Work to be completed = Every line of the data is to be reproduced exactly.

--- START ---

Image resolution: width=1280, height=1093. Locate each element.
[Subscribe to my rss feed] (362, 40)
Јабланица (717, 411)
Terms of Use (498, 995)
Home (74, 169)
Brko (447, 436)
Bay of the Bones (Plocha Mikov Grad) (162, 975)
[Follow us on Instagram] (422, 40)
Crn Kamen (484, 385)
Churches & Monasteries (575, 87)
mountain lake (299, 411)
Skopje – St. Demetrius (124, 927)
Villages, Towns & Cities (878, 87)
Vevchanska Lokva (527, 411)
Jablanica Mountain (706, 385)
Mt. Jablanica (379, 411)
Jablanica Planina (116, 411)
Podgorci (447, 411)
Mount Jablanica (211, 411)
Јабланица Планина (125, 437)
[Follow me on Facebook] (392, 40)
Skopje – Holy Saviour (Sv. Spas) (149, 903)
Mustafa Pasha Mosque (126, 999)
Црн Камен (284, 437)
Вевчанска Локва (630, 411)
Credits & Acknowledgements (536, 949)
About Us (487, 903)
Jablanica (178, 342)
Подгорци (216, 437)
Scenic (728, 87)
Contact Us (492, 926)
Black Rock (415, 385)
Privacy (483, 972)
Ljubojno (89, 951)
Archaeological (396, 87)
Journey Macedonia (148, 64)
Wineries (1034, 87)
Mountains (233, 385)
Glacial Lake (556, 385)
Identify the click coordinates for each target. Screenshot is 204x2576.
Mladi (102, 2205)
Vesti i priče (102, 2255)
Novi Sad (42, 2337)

--- END ---

Completed task =
Image resolution: width=1280, height=1093. Locate each element.
[Subscribe to my rss feed] (362, 40)
Јабланица (717, 411)
Terms of Use (498, 995)
Home (74, 169)
Brko (447, 436)
Bay of the Bones (Plocha Mikov Grad) (162, 975)
[Follow us on Instagram] (422, 40)
Crn Kamen (484, 385)
Churches & Monasteries (575, 87)
mountain lake (299, 411)
Skopje – St. Demetrius (124, 927)
Villages, Towns & Cities (878, 87)
Vevchanska Lokva (527, 411)
Jablanica Mountain (706, 385)
Mt. Jablanica (379, 411)
Jablanica Planina (116, 411)
Podgorci (447, 411)
Mount Jablanica (211, 411)
Јабланица Планина (125, 437)
[Follow me on Facebook] (392, 40)
Skopje – Holy Saviour (Sv. Spas) (149, 903)
Mustafa Pasha Mosque (126, 999)
Црн Камен (284, 437)
Вевчанска Локва (630, 411)
Credits & Acknowledgements (536, 949)
About Us (487, 903)
Jablanica (178, 342)
Подгорци (216, 437)
Scenic (728, 87)
Contact Us (492, 926)
Black Rock (415, 385)
Privacy (483, 972)
Ljubojno (89, 951)
Archaeological (396, 87)
Journey Macedonia (148, 64)
Wineries (1034, 87)
Mountains (233, 385)
Glacial Lake (556, 385)
Identify the click coordinates for each target. Screenshot is 204x2576.
Mladi (102, 2205)
Vesti i priče (102, 2255)
Novi Sad (42, 2337)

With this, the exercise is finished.